Bölüm Şarkısı:Delil-İrem Derici
Eve girdim. Montumu asıp,ışığı açtım. Annem bacak bacak üstüne atmış,kollarını önün de birleştirmiş bana bakıyordu. Kızmasın diye gülümsedim. Tip tip bakıyordu. "Otur" dedi sert bir sesle. Hiç birşey demeden oturdum. "Nerdeydin?" dedi.
Üstüme baktı. Topuklularıma baktı. Saçlarıma baktı. Beni baştan aşağıya süzdü. "Niye o partiyi kabul ettin?" dedi sert bir şekilde. İçimden bir oh çektim.

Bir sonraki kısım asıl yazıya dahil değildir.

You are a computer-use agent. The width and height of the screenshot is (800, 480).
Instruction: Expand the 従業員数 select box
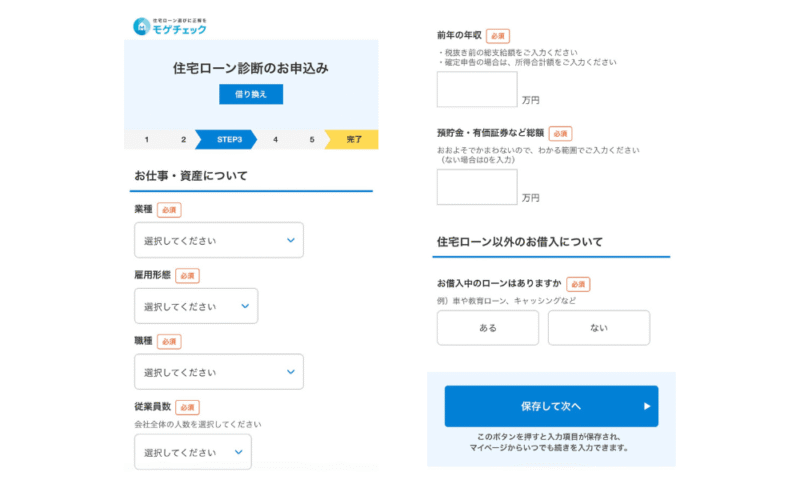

Alev'i sormamıştı. Naz kabul etti dersem susardı. Çünkü Naz onun biricik kızıydı. Kızı gibi görüyordu. "Eee şey" dedim kekeleyerek. "Ney?" dedi tek kaşını kaldırarak. "Naz kabul etti" dedim susacağı için ve bir daha da konuyu dahi açmazdı.
Kaşı indi. Bacakları gevşedi. Kollarını indirdi. "Tamam,yat uyu" dedi ve kalkıp gitti. Bazen çok kıskanırdım Naz'ı. Annemin onu daha çok kızı gibi görmesinden. Yoksa o da benim kardeşim gibiydi. İşin kötüsü Doruk'u da oğlu gibi görürdü.
Bu çok canımı sıkıyordu her zaman. Hayır,asla kıskanmak değildi bu. Annemin Doruk'tan nefret ettiğimi bildiği halde onunla can ciğer olmasıydı sorun. Bazen inadına yaptığını sanardım. Belki gerçekten de öyleydi kim bilir?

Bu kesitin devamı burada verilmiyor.